В Беларуси привлекли к ответственности ЧТУП «ПарадизНадежды», торгующее нелицензионным ПО, и системного администратора СООО «ПП Полесье», установившего на рабочие компьютеры пиратский софт. 

С февраля этого года АКИТ проводит мониторинг предприятий, торгующих компьютерной техникой и программными продуктами, на предмет распространения и использования нелицензионного софта. В адрес некоторых компаний были направлены письма с предупреждением об административной ответственности за незаконное использование объектов авторского права. Тем не менее, не все предприятия отреагировали на предупреждения АКИТ должным образом. 

Дмитрий Ананьев, директор АКИТ, сообщил о факте распространения частным предприятием «ПарадизНадежды» в г. Гродно нелицензионного программного обеспечения. 18 апреля 2016 года ЧТУП «ПарадизНадежды» предлагало к реализации 9 компакт-дисков с нелицензионными копиями операционных систем Windows, исключительные права на которые принадлежат корпорации Microsoft. Суд Октябрьского района г. Гродно признал ЧТУП «ПарадизНадежды» виновным в незаконном распространении объектов авторского права. На основании решения суда от 21 июня 2016 года предприятие было оштрафовано на 10 базовых величин (210 рублей). 

Несмотря на то, что государственные органы привлекают поставщиков нелицензионного ПО к административной ответственности, уровень пиратства в Республике Беларусь по-прежнему остается на высоком уровне. Согласно результатам проведенных исследований, 85% софта, установленного на компьютерах белорусских предприятий, является нелегальным. В соседних странах уровень пиратства существенно ниже: в России он составляет 64%, в Латвии – 49%, в Литве – 51%, в Польше – 48%, в Эстонии – 42%. 

В Беларуси к юридической ответственности привлекаются не только лица, распространяющие контрафактное ПО, но и пользователи, устанавливающие пиратский софт на личные и рабочие компьютеры. Так, решением суда Кобринского района Брестской области за незаконное использование объектов авторского права к административной ответственности был привлечен системный администратор СООО «ПП Полесье». Сотрудник установил на рабочих компьютерах и в период с 1 декабря 2015 года по 13 июня 2016 года использовал нелицензионное программное обеспечение. Системный администратор полностью признал свою вину и был оштрафован на 30 базовых величин (630 рублей). 
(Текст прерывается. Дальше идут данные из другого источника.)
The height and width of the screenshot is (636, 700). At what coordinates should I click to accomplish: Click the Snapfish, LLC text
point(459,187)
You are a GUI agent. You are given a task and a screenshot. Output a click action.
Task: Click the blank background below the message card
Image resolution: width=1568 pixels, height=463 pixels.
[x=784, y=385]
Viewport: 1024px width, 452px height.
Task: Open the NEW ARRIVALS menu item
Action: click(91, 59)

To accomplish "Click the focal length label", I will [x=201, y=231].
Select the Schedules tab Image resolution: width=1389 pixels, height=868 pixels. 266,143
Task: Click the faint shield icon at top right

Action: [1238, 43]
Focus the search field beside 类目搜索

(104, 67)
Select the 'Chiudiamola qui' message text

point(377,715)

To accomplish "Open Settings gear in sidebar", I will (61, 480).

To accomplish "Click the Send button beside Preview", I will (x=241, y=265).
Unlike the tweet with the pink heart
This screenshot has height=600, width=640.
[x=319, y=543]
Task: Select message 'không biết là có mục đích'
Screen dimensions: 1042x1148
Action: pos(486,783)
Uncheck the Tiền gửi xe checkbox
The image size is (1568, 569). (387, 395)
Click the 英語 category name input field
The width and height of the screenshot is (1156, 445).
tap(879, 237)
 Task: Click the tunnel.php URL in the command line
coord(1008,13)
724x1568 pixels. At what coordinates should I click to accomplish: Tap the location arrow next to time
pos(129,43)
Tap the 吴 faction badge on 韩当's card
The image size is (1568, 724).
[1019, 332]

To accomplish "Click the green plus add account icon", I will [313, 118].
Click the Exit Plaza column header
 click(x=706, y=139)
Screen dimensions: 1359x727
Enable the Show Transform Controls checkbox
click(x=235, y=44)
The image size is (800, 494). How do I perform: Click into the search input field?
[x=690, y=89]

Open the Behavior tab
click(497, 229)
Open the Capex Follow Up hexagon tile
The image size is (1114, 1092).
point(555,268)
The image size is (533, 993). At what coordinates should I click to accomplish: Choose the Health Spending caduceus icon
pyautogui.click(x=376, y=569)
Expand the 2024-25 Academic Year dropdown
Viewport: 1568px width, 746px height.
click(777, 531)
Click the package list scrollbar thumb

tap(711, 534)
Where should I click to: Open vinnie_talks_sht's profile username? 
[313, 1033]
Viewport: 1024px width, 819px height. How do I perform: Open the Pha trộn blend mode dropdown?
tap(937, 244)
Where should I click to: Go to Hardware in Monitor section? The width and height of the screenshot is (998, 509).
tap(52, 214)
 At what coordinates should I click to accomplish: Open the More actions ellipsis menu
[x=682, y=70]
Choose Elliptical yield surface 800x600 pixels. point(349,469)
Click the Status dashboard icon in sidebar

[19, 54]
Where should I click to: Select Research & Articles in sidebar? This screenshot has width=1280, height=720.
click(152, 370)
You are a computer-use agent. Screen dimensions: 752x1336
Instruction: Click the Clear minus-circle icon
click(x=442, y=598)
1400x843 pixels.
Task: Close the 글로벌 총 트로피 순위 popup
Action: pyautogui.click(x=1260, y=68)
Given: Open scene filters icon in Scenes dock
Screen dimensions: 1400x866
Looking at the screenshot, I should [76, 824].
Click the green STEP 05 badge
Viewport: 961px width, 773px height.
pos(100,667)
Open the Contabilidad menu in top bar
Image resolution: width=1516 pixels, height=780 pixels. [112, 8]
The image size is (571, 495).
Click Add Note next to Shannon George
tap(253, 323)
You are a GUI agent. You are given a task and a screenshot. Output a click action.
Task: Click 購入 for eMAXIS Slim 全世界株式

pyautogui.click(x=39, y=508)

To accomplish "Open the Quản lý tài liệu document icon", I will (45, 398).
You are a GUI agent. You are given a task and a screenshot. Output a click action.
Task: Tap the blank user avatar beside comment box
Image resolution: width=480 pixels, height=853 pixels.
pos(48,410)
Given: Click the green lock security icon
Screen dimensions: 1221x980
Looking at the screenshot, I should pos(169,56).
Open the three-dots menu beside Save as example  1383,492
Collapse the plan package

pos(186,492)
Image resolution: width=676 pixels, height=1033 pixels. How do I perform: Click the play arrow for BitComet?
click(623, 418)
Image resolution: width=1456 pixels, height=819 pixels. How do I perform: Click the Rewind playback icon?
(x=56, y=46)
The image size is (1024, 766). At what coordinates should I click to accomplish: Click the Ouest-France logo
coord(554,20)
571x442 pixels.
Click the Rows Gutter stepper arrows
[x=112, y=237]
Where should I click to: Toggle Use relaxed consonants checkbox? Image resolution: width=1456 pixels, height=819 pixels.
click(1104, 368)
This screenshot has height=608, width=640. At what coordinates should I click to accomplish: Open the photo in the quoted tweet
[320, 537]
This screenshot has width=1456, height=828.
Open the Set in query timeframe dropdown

АКИТ напоминает, что использование нелицензионного софта повышает уязвимость корпоративных данных. В Беларуси жертвами киберпреступлений часто становятся финансовые организации. В прошлом году были установлены факты целевых атак на банки и банкоматы. Большинство киберугроз связано с использованием деструктивных программ для списания средств с банковских счетов. Чтобы противостоять пиратству, АКИТ и корпорация Microsoft рекомендуют предприятиям проводить семинары по основам корпоративной безопасности и использовать специальное ПО для защиты данных и снижения риска киберугроз.

----------